Income Tax Dept. unraveled the case
“As per the Income Tax Act, DDT needs to be paid on any distribution, reduction of capital, to the extent of accumulated profits defined as dividends. The only exception to this is the buy-back under section 77A of the Companies Act and CTS was not covered. Therefore, CTS was required to pay DDT to the extent of Rs 2,500 crore in the financial year 2016-17 itself, but has not paid so far,” said a senior tax official.
“The shareholders are a Mauritius entity and an American company, holding 54% and 46% of shares, respectively. Cognizant did not deduct tax on the remittances to the Mauritius company, but deducted 10% as a tax on the remittances to the US company,” the official added.
What Cognizant said on the matter
Cognizant Technology Solutions cleared the air. A company’s spokesperson said that the stakeholders like associates and clients will not be affected by the non-repayment.

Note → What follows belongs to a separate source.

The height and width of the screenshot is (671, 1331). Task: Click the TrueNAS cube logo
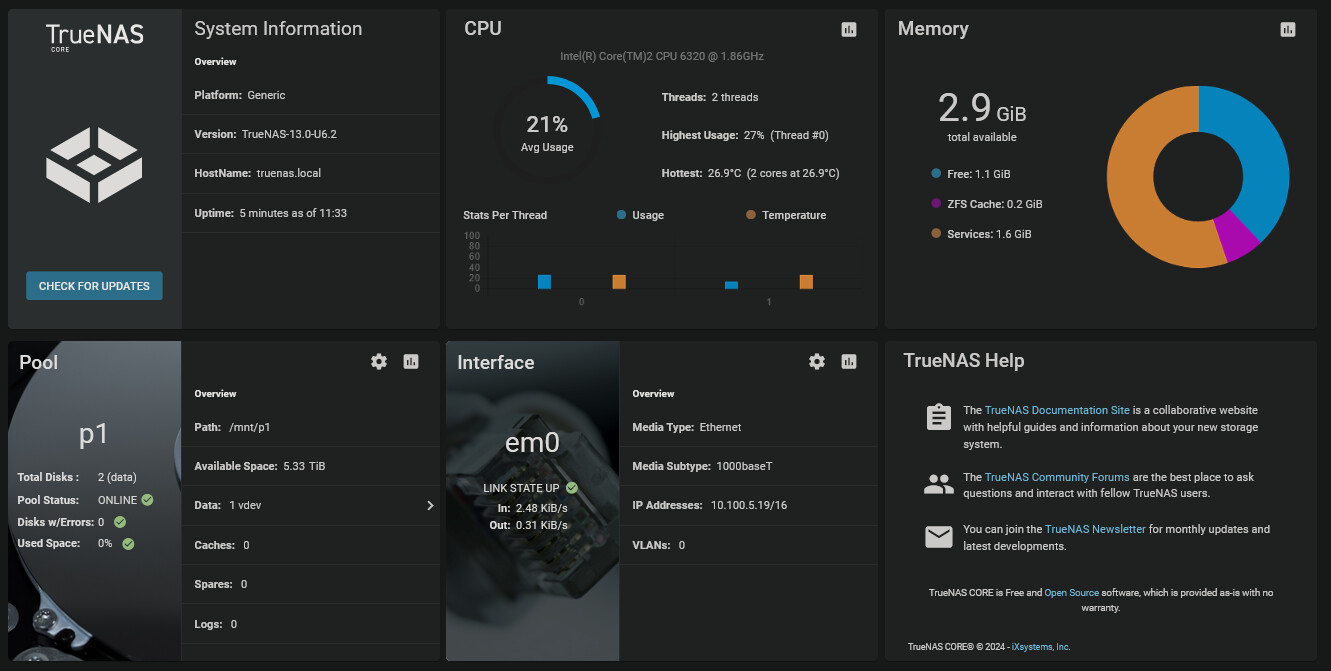coord(94,165)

Here is what the Cognizant spokesperson said: “Cognizant’s business operations, our associates and our work with clients are not impacted. The HC instructed the I-T department to not take further action pending further hearings. The company believes that the positions taken by the I-T department are contrary to law and without merit. Cognizant has paid all applicable taxes due on the transaction at issue. The company will continue to vigorously defend itself and will pursue all available legal remedies.”
As per the Income tax department, the Cognizant had purchased its own shares from shareholders (Buy Back) in May 2016. The Buy Back was made under the scheme of arrangement and compromise between the shareholders and the company.